(Screenshot grounding data)

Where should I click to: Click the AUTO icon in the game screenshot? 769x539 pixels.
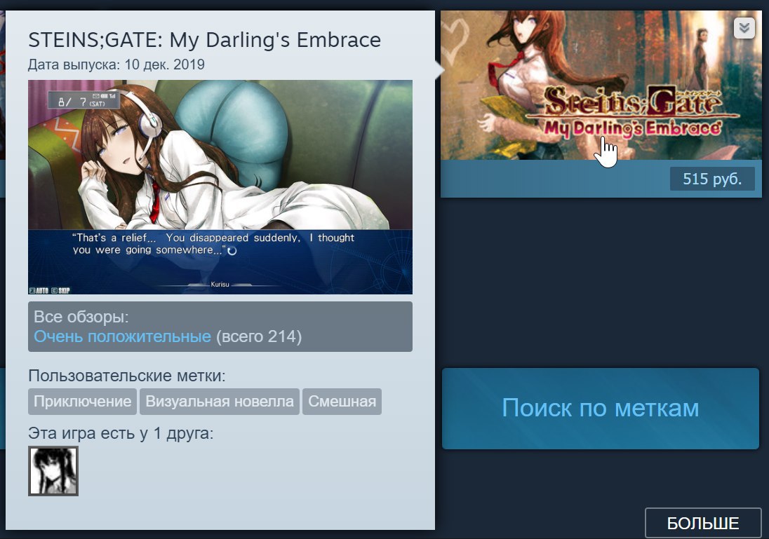click(x=39, y=290)
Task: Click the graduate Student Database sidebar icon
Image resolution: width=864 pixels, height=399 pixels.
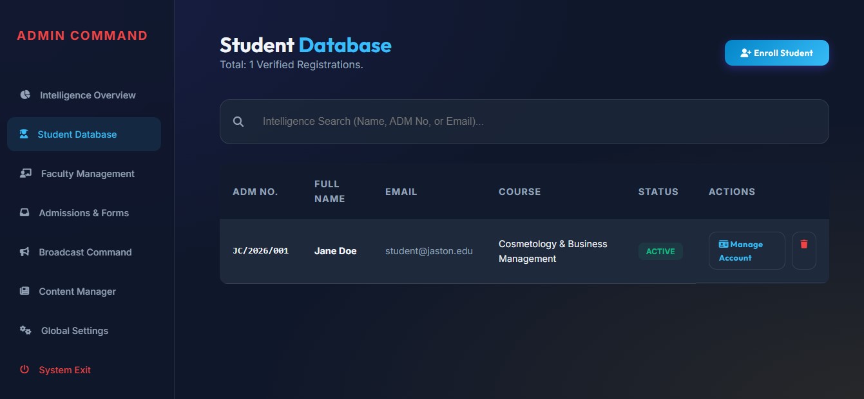Action: (x=24, y=134)
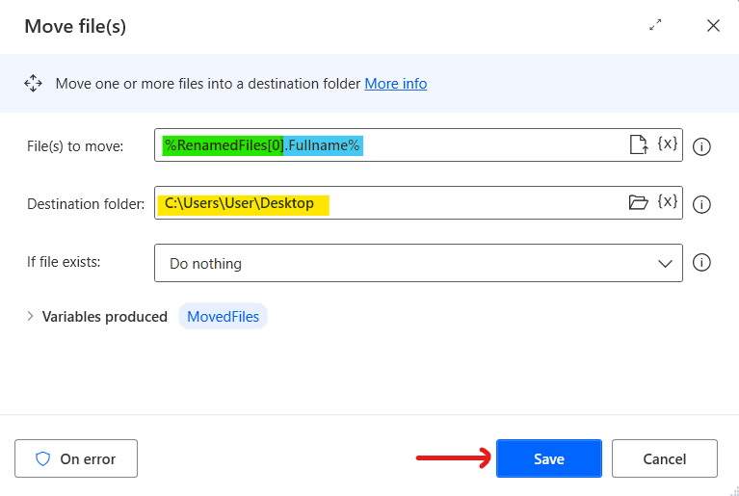Open the More info link

tap(395, 84)
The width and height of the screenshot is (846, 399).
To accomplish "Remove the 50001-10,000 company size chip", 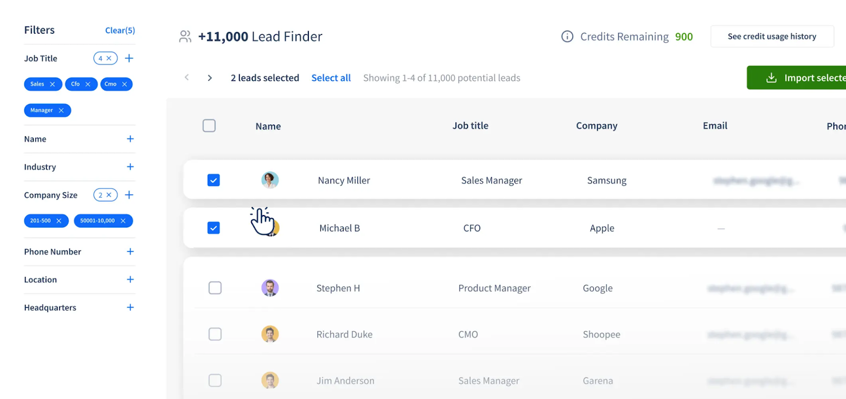I will click(x=123, y=220).
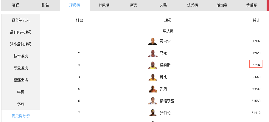Click Malone's (马龙) player avatar
Image resolution: width=269 pixels, height=122 pixels.
click(153, 53)
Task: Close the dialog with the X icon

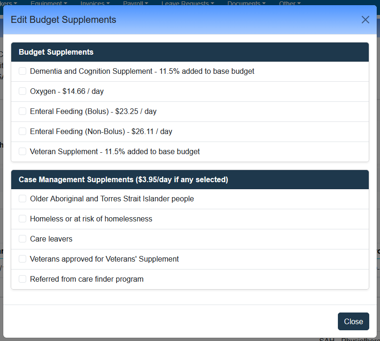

■ **WHAT YOU WILL DO**
The lines above that hold the word "Task" are the ones to copy.

■ **RESPONSE TO THIS EXERCISE**
Task: Click the graduate Student Database sidebar icon
Task: Close the dialog with the X icon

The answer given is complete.